Man sentenced to prison for death and meth


After nearly 2 1/2 years, the waiting is over for a victim’s family.

Lonnie Dean, 48, of Belen, was sentenced to 10 years in state prison by a district court judge Wednesday morning, after he pleaded guilty to vehicular homicide.

On May 26, 2011, Dean fled from DEA agents after they tried to arrest him at the Giant gas station on N.M. 314 in Belen.

Dean was one of 12 individuals from Valencia and Socorro counties charged with federal methamphetamine trafficking charges in May and June 2011, after a 16-month investigation led by the DEA and the Los Lunas Police Department, code-named “Vanilla Sky.”

According to court filings, Dean was part of a large-scale methamphetamine trafficking organization that operated in Valencia County.

When Dean ran from the agents, who were not pursuing him, he ended up at the intersection of Lopez and Don Felipe roads in Belen.

Roberta Lynn Torres, 40, of Belen, was at the intersection in her silver Chrysler Sebring when Dean’s red Ford Mustang slammed into her car at a high rate of speed, killing Torres.

Before Dean was sentenced, Torres’ sister, Juanita Apodaca, addressed the court. Through tears, she spoke about her younger sister, “Bert.”

“She lost her life doing a good deed,” Apodaca said.

The day she died, Apodaca said Torres was taking a friend, Ashley Wright, to a Belen business so Wright could pick up a job application. Wright suffered only minor injuries.

The day her sister was killed, Apodaca said Torres stopped by her office in Socorro before heading to Belen.

“For some reason, I cried when I saw her,” she said. “We cried together and hugged. Then she said, ‘Mita, I have to go. I love you.’”

Apodaca called what happened a “senseless crime, a waste of our time and a life.”

After District Judge Violet Otero announced Dean’s sentence, Apodaca said she was glad it was over.

“It’s done. No more talking about it. It’s in the past,” Apodaca said.

No one spoke on Dean’s behalf at the sentencing hearing, but he did address Torres’ family.

“I know what I did can never be changed. I apologize to your family and, if I could, I would take it back,” Dean said, facing the family in the gallery, including Torres’ two children.

“I want you to know, since the day that it happened, I am not the same man I was; I walk with Christ.”

A Valencia County grand jury indicted Dean on vehicular homicide charges in January 2012, after he was indicted in June 2011 on separate federal charges of intent to distribute methamphetamine and assaulting a federal officer.

On April 2, Dean pleaded guilty to conspiracy to distribute methamphetamine, possession of methamphetamine with intent to distribute and assaulting a federal officer with a dangerous weapon.
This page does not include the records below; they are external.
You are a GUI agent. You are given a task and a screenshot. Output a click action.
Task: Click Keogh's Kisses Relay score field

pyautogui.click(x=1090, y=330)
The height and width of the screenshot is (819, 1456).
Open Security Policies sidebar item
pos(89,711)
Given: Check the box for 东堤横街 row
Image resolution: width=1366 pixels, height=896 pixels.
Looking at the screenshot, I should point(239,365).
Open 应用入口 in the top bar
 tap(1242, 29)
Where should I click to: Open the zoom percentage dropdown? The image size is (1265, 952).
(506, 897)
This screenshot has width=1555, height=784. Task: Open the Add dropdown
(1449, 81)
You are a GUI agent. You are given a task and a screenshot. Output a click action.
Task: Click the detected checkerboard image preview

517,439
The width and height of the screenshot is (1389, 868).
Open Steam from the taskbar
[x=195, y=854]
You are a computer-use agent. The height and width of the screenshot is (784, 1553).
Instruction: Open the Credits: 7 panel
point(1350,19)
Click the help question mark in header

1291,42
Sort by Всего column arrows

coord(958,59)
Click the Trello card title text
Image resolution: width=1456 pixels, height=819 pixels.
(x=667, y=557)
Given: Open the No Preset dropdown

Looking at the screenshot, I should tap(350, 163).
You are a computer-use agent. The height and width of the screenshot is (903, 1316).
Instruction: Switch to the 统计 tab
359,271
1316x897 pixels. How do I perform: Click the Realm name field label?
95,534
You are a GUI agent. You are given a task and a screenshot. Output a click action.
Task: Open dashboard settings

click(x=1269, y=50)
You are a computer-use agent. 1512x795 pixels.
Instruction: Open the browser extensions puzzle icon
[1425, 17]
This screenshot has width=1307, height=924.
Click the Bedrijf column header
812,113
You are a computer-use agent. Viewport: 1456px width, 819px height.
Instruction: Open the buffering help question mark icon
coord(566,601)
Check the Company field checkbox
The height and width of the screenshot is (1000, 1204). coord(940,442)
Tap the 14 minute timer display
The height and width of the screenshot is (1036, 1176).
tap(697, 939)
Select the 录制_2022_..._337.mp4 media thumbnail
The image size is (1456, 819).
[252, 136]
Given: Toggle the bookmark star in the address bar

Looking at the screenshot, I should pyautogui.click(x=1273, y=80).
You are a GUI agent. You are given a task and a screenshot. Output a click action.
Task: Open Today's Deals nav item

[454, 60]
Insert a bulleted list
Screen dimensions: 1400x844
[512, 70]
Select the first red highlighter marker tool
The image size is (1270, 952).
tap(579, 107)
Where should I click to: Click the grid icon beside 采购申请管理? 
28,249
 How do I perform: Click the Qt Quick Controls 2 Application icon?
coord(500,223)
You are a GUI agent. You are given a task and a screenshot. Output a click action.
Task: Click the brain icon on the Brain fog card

He was sentenced on Tuesday to 20 years in federal prison, followed by five years of supervised release for his conviction on methamphetamine trafficking and assault on a federal officer charges.

The 10-year sentence Dean received was a combination of two convictions — six years for the vehicular homicide charge and a mandatory four years for two previous felony convictions for possession and distribution of a controlled substance.

Otero had the discretion to sentence Dean to less than the six years, but did not. None of the sentence was suspended.

The state sentence imposed by Otero on Wednesday will run concurrent to the federal prison time.

Jackie Robbins, the federal prosecutor at Dean’s plea and sentencing hearing, said Otero could order the state sentence run consecutive to the federal sentence, meaning it would start after the 20 years, but then Dean could withdraw his federal plea agreement.

Dean’s attorney Greg Gaudette told the judge that while Dean had been in custody for quite some time, he was willing to waive his credit for time served.

Under New Mexico law, time spent incarcerated before sentencing can be applied to an inmate’s final sentence, thus shortening the total amount of time spent in prison.

After she announced the sentence, Otero extended her condolences to the Torres family.

“But none of what happened here today can change what happened and that’s unfortunate,” Otero said.